In your answer, copy every entry that follows exactly.

★ ★ ★ ★

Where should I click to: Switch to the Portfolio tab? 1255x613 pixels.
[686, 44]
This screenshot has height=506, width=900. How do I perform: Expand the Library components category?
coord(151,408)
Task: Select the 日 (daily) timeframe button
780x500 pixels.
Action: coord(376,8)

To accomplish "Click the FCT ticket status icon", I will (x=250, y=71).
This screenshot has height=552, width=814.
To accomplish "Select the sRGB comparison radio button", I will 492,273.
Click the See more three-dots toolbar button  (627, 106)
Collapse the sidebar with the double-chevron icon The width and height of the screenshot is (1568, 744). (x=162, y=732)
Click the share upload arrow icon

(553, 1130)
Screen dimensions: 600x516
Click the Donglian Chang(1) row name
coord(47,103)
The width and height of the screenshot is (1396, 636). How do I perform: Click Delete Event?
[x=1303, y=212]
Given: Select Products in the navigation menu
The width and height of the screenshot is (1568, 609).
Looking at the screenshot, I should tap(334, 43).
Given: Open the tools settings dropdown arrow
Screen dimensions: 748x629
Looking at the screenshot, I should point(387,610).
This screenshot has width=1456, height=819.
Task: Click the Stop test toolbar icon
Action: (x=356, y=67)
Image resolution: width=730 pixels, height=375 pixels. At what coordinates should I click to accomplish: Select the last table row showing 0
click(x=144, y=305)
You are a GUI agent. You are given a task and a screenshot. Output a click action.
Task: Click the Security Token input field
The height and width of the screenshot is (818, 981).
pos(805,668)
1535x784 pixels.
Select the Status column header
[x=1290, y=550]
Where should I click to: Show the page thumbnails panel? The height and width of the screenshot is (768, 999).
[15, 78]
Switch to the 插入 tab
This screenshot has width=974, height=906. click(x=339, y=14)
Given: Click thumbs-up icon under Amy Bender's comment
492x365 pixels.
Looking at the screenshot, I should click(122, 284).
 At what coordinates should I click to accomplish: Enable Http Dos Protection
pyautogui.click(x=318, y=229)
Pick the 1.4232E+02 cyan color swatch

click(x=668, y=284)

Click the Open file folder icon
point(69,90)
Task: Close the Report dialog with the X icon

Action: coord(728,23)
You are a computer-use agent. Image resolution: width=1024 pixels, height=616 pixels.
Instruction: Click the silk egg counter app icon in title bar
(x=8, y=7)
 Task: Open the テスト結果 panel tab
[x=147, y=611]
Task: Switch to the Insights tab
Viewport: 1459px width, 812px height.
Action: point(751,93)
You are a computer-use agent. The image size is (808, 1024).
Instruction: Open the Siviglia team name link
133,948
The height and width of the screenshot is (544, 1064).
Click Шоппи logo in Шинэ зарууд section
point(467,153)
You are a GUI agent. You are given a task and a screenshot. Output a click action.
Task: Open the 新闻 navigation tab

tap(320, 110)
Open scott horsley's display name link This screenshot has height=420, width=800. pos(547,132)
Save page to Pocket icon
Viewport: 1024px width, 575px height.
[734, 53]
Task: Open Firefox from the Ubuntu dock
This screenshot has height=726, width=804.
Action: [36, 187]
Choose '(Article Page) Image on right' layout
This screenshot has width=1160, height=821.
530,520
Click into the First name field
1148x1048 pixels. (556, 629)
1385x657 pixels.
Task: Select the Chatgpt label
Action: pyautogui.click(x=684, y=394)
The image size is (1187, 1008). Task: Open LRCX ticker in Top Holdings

★ ★ ★ ★

ANSWER SPACE:
Where should I click to: Switch to the Portfolio tab? 1255x613 pixels.
[686, 44]
This screenshot has height=506, width=900. How do I perform: Expand the Library components category?
coord(151,408)
Task: Select the 日 (daily) timeframe button
780x500 pixels.
Action: coord(376,8)

To accomplish "Click the FCT ticket status icon", I will (x=250, y=71).
This screenshot has height=552, width=814.
To accomplish "Select the sRGB comparison radio button", I will 492,273.
Click the See more three-dots toolbar button  (627, 106)
Collapse the sidebar with the double-chevron icon The width and height of the screenshot is (1568, 744). (x=162, y=732)
Click the share upload arrow icon

(553, 1130)
Screen dimensions: 600x516
Click the Donglian Chang(1) row name
coord(47,103)
The width and height of the screenshot is (1396, 636). How do I perform: Click Delete Event?
[x=1303, y=212]
Given: Select Products in the navigation menu
The width and height of the screenshot is (1568, 609).
Looking at the screenshot, I should tap(334, 43).
Given: Open the tools settings dropdown arrow
Screen dimensions: 748x629
Looking at the screenshot, I should point(387,610).
This screenshot has width=1456, height=819.
Task: Click the Stop test toolbar icon
Action: (x=356, y=67)
Image resolution: width=730 pixels, height=375 pixels. At what coordinates should I click to accomplish: Select the last table row showing 0
click(x=144, y=305)
You are a GUI agent. You are given a task and a screenshot. Output a click action.
Task: Click the Security Token input field
The height and width of the screenshot is (818, 981).
pos(805,668)
1535x784 pixels.
Select the Status column header
[x=1290, y=550]
Where should I click to: Show the page thumbnails panel? The height and width of the screenshot is (768, 999).
[15, 78]
Switch to the 插入 tab
This screenshot has width=974, height=906. click(x=339, y=14)
Given: Click thumbs-up icon under Amy Bender's comment
492x365 pixels.
Looking at the screenshot, I should click(122, 284).
 At what coordinates should I click to accomplish: Enable Http Dos Protection
pyautogui.click(x=318, y=229)
Pick the 1.4232E+02 cyan color swatch

click(x=668, y=284)

Click the Open file folder icon
point(69,90)
Task: Close the Report dialog with the X icon

Action: coord(728,23)
You are a computer-use agent. Image resolution: width=1024 pixels, height=616 pixels.
Instruction: Click the silk egg counter app icon in title bar
(x=8, y=7)
 Task: Open the テスト結果 panel tab
[x=147, y=611]
Task: Switch to the Insights tab
Viewport: 1459px width, 812px height.
Action: point(751,93)
You are a computer-use agent. The image size is (808, 1024).
Instruction: Open the Siviglia team name link
133,948
The height and width of the screenshot is (544, 1064).
Click Шоппи logo in Шинэ зарууд section
point(467,153)
You are a GUI agent. You are given a task and a screenshot. Output a click action.
Task: Open the 新闻 navigation tab

tap(320, 110)
Open scott horsley's display name link This screenshot has height=420, width=800. pos(547,132)
Save page to Pocket icon
Viewport: 1024px width, 575px height.
[734, 53]
Task: Open Firefox from the Ubuntu dock
This screenshot has height=726, width=804.
Action: [36, 187]
Choose '(Article Page) Image on right' layout
This screenshot has width=1160, height=821.
530,520
Click into the First name field
1148x1048 pixels. (556, 629)
1385x657 pixels.
Task: Select the Chatgpt label
Action: pyautogui.click(x=684, y=394)
The image size is (1187, 1008). Task: Open LRCX ticker in Top Holdings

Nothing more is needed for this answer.